In specific, research supports the fact that a large number of older adults living in AL have dementia and other psychiatric disorders (Lyketsos, 2002), and that psychological and behavioural symptoms associated with dementia are common among residents in this setting (Sloane et al., 2005). . Of importance, psychotropic medications are frequently prescribed to residents in AL, but often without a psychiatric diagnosis to explain its use (Aud &. Rantz, 2005. Boustani et al., 2005). Furthermore, AL residents who experience cognitive, behavioural impairments are at greater risk for placement in nursing facilities (Aud, 2004. Aud &. Rantz, 2005. Phillips et al., 2003). In short, the level and type of dementia care provided in AL is an area of interest and concern for older adults and their family members, clinicians, researchers, and policy-makers alike.
Although anxiety and anxiety-related symptoms are often the focus of clinical care (Mahoney et al., 2000), a limited number of studies have focused explicitly on anxiety-related symptoms in dementia. More often, anxiety is considered one of several behavioural and psychological symptoms in dementia (BPSD). For example, a review of BPSD evaluated with the NPI in three European studies found that frequency of anxiety was between 34% and 39%, making it one of the four most common behaviours observed across studies along with apathy, depression, and irritability (Robert et al., 2005).
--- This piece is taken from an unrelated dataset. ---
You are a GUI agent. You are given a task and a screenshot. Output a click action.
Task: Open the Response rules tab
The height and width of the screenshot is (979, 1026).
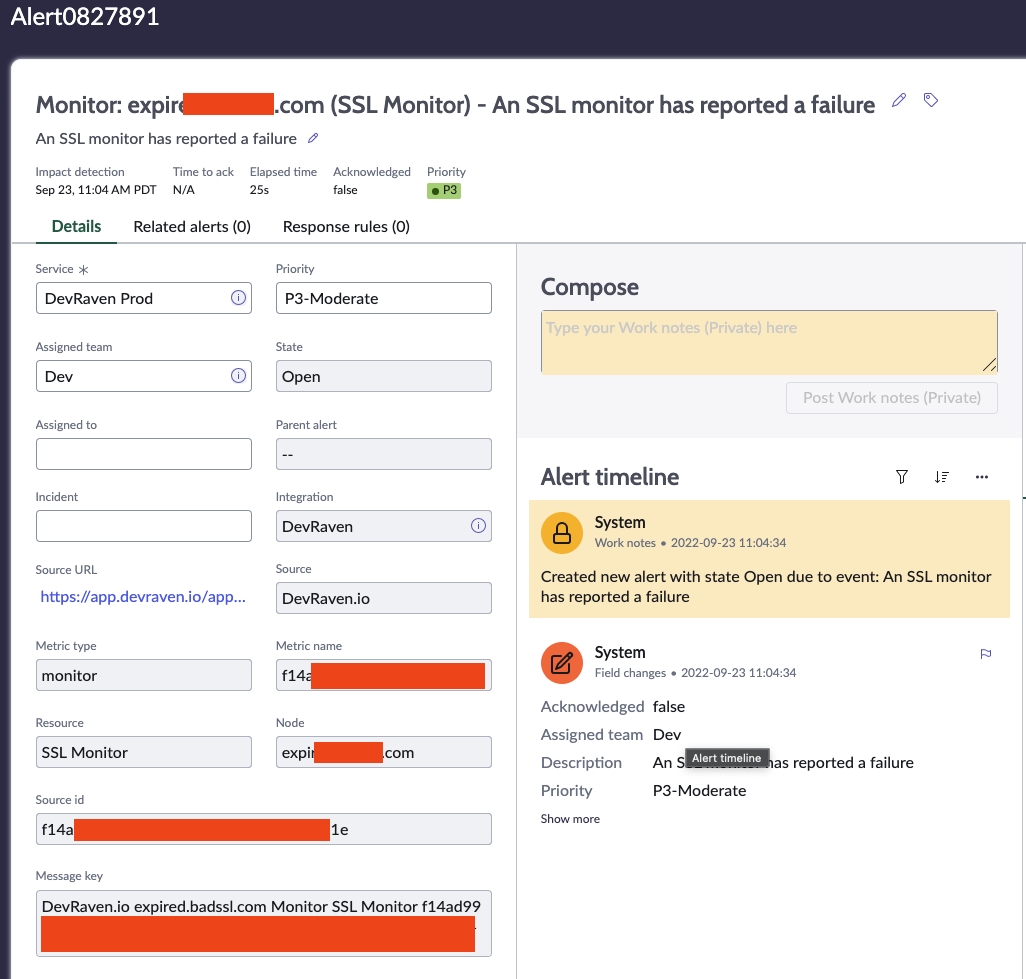[346, 227]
Among the studies that focus specifically on anxiety, Mega and colleagues examined the relationship between cognitive impairment in older adults with Alzheimer’s disease (AD) and behavioural abnormalities as measured by the NPI. A substantial number of subjects exhibited apathy (72%), agitation (60%), and anxiety (48%). Agitation, apathy, dysphoria, and aberrant motor behaviour were associated with cognitive impairment, but the anxiety was not (Mega, Cummings, Fiorello, &. Gornbein, 1996).